**Task instructions**
In full and without edits, write out the data that follows.

Provided material: Begin

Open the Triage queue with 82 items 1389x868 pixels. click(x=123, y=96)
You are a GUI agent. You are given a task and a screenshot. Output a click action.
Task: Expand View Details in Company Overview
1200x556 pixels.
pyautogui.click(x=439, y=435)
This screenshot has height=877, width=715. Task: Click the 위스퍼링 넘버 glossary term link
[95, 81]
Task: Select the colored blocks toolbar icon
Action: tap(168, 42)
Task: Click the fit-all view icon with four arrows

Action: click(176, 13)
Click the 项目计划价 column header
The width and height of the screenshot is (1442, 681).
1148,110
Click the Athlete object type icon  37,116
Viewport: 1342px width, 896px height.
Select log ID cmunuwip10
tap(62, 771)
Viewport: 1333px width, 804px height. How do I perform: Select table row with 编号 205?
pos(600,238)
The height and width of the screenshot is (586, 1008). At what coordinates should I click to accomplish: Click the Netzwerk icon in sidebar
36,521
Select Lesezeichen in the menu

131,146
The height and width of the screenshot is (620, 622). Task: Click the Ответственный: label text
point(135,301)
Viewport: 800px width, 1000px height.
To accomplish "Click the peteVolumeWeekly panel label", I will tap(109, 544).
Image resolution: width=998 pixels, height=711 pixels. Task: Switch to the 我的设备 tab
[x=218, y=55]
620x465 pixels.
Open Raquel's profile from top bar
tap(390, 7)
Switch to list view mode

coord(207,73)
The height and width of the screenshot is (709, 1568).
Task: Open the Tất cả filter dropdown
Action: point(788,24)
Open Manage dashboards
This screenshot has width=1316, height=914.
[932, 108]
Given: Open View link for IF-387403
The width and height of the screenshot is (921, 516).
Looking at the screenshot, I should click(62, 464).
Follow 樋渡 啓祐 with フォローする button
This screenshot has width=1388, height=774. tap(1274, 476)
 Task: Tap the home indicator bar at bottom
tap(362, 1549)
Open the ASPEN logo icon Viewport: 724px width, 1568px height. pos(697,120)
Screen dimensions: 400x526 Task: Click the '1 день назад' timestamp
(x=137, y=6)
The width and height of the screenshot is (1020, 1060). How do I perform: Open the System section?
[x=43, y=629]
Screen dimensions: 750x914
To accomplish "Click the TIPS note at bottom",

Provided material: End

**Expected answer**
Open the Triage queue with 82 items 1389x868 pixels. click(x=123, y=96)
You are a GUI agent. You are given a task and a screenshot. Output a click action.
Task: Expand View Details in Company Overview
1200x556 pixels.
pyautogui.click(x=439, y=435)
This screenshot has height=877, width=715. Task: Click the 위스퍼링 넘버 glossary term link
[95, 81]
Task: Select the colored blocks toolbar icon
Action: tap(168, 42)
Task: Click the fit-all view icon with four arrows

Action: click(176, 13)
Click the 项目计划价 column header
The width and height of the screenshot is (1442, 681).
1148,110
Click the Athlete object type icon  37,116
Viewport: 1342px width, 896px height.
Select log ID cmunuwip10
tap(62, 771)
Viewport: 1333px width, 804px height. How do I perform: Select table row with 编号 205?
pos(600,238)
The height and width of the screenshot is (586, 1008). At what coordinates should I click to accomplish: Click the Netzwerk icon in sidebar
36,521
Select Lesezeichen in the menu

131,146
The height and width of the screenshot is (620, 622). Task: Click the Ответственный: label text
point(135,301)
Viewport: 800px width, 1000px height.
To accomplish "Click the peteVolumeWeekly panel label", I will tap(109, 544).
Image resolution: width=998 pixels, height=711 pixels. Task: Switch to the 我的设备 tab
[x=218, y=55]
620x465 pixels.
Open Raquel's profile from top bar
tap(390, 7)
Switch to list view mode

coord(207,73)
The height and width of the screenshot is (709, 1568).
Task: Open the Tất cả filter dropdown
Action: point(788,24)
Open Manage dashboards
This screenshot has width=1316, height=914.
[932, 108]
Given: Open View link for IF-387403
The width and height of the screenshot is (921, 516).
Looking at the screenshot, I should click(62, 464).
Follow 樋渡 啓祐 with フォローする button
This screenshot has width=1388, height=774. tap(1274, 476)
 Task: Tap the home indicator bar at bottom
tap(362, 1549)
Open the ASPEN logo icon Viewport: 724px width, 1568px height. pos(697,120)
Screen dimensions: 400x526 Task: Click the '1 день назад' timestamp
(x=137, y=6)
The width and height of the screenshot is (1020, 1060). How do I perform: Open the System section?
[x=43, y=629]
Screen dimensions: 750x914
To accomplish "Click the TIPS note at bottom",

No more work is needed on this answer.